Germany was not
the aggressor, although I will concede that it was
an aggressor, but that label is effectively meaningless since everybody was that to some degree.
Serbia, or at the very least, elements of the Serbian government, had been sponsoring terrorist acts in Austria-Hungary for several years as of 1914, while at the same time doing ethnic cleansing of its own in the territories taken from the Ottomans after the First Balkan War. Serbia could've completely derailed the train to WW1 by simply not being a dick.
Austria-Hungary had a right to defend itself, a right it had been repeatedly denied as Russia would back Serbia due to Pan-Slavism. It is not surprisingly it overreacted, unfortunate but understandable.
Russia was the state that decided to take a stupid Balkan scrap and escalated it into a potential continental war. This it did with the encouragement of France.
France, Germany, and the UK vastly overestimated the military and economic growth of Russia during this period. That is why Germany figured a war now would be better than a war later where they would get smashed between a revanchist France and a juggernaut Russia.
'In March 1913, massive sums were approved by the Tsar for artillery and other armaments in a vastly ambitious scheme that would by 1917 have increased Russian winter peacetime strength by 800,000 men, most of whom would (in contrast to the deployment plan of 1910) be concentrated in European Russia. As a consequence, the peacetime strength of the Russian army in 1914 was double that of the German, at around one and a half million men and 300,000 more than the combined strengths of the German and Austro-Hungarian armies; by 1916-1917 the Russian figure was expected to exceed 2 million.' (The Sleepwalkers, page 331)

Exercise 1 >> Decide whether each statement agrees with the passage on the causes of World War I, answering yes or no and quoting the words of the passage that settle it: (a) Russia's peacetime army in 1914 was twice the size of Germany's. (b) Russia escalated the Balkan conflict with the encouragement of the UK. (c) The passage calls Germany the aggressor.
Exercise 2 >> Write the next part of the passage on the causes of World War I, starting after its final quoted citation.
The listing is not needed for what follows the passage on the causes of World War I.

Recorded data >>
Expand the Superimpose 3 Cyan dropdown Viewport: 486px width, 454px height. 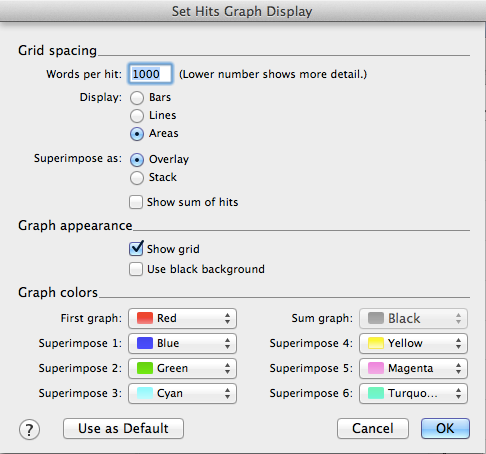182,393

Task response 1 >>
(a) Yes: "the peacetime strength of the Russian army in 1914 was double that of the German"
(b) No: "This it did with the encouragement of France."
(c) No: "Germany was not the aggressor"

Task response 2 >>
This is also why France encouraged the war. If Russia grew too powerful, it wouldn't need the alliance with France anymore and would be able to forge its own path.
'That French policy-makers were willing to accept the resulting constraints is demonstrated by their willingness to extend the terms of the Franco-Russian alliance specifically in order to cover the Balkan inception scenario, a concession that in effect placed the initiative in Russia hands. The French were willing to accept this risk, because their primary concern was not that Russia would act precipitately, but rather that she would not act at all, would grow so preponderant as to lose interest in the security value of the alliance, or would focus her energies on defeating Austria rather than the 'principal adversary', Germany.
'The Balkan inception scenario was attractive precisely because it seemed the most likely way of securing full Russian support for joint operations," (The Sleepwalkers, page 351)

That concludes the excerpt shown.